Los Angeles Sunday Times | Sunday, May 12, 1912.
One by one the great ranchos of old California, the immense land grants of early days, the former principalities of the baronial sheep and cattle kings, the lordly domains of wheat and barley magnates, have melted away before the relentless sweep of Progress. For half a century and more the change has been going on, the passing of each vast rancho marking a swift epoch in the history of some section of the State. It has been a process constant and kaleidoscopic in character, a transformation augmented with every decade by the growing Influx of population.
The subdivision of the first great rancho In California may be said to have marked the passing of a feudalism of the soil in this western world, for the old California was in truth almost a land of overlords, and even supported something like a peasantry population all its own.
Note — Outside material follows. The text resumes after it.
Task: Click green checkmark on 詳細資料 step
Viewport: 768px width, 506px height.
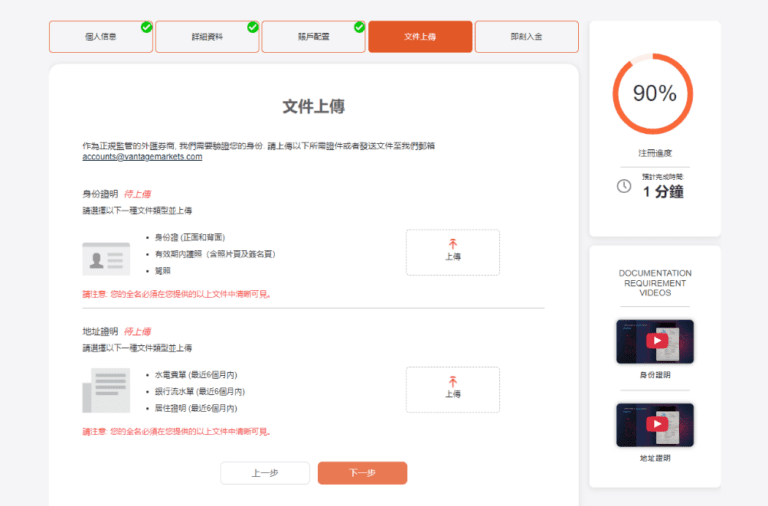Action: point(253,27)
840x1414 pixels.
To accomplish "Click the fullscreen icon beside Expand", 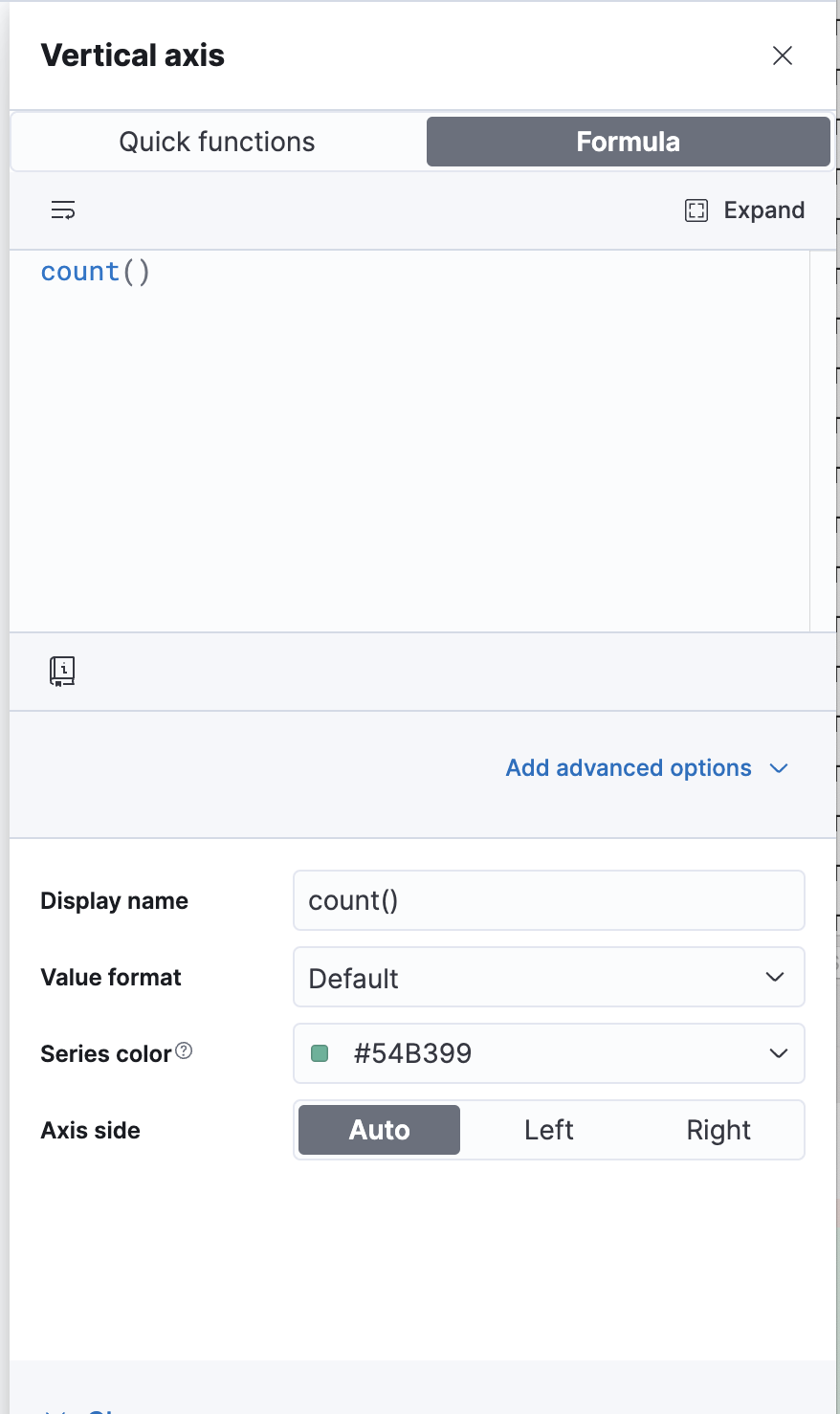I will click(x=696, y=210).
And yet something may be justly said in defense of the pioneers, both Spanish and American, and of the pastoral system of that early day. There was then known no such thing as the system of small farmers and comparatively dense agricultural settlements which marked, and now more than ever mark, the East and the Central West. In California land had to be acquired, if acquired at all, in immense tracts, and the pioneer land owners were compelled, in the very nature of things, to conform to el costumbre del pais. Hence they became possessors of great California land grants and were "pastoral princes."
The coming of industrious American farmers, after the days of gold seeking, had the effect of making the first break into the old system. When the tillers of the soil, the real agriculturists, began to realize the possibilities latent in every acre of the millions that had been so indifferently utilized by the old Spanish ranchers, it became a foregone conclusion that farmers from the four quarters of the continent, and from lands beyond the seas, would one day claim this whole land for their own, because it was to be demonstrated, and has now been demonstrated, that the soil of California contains more wealth than ever drawn from her mineral mountains by countless eager miners who delved so ardently in their mysterious depths.
But it is only the sweetest of memories, that of the feudalism of old California, with no regret other than that which always marks the yielding of the picturesque to the practical. Millions may live in comfort and prosperity, in full enjoyment of all the advantages of education and opportunity, where formerly a few padrones held with careless grasp hereditaments in trust over lands so vast that they never might see the last acre of them, and ruled over the destinies of a humble, backward people, who knew no gospel excepting that of perpetual service to the lord of the manor, the head of the hacienda.
SOME LEFT.
It is a mistake, however, to imagine that the old and picturesque in California has entirely disappeared, and that the inevitable has yet been entirely realized. Between Metropolitan Los Angeles and Metropolitan San Francisco, here and there in the mighty reaches of the San Joaquin Valley, and interspersed like exaggerated white squares on a curious checkerboard whose black squares, representing acres of something that perchance may be called "intensive" agricultural development, greatly predominate, may still be found a few of the oldest ranchos of old days. Most of them, it is true, are more or less under the sway of the surveyor's rod, and the modern idea, but a few (you can count them on one hand) are almost as they were a half-century ago.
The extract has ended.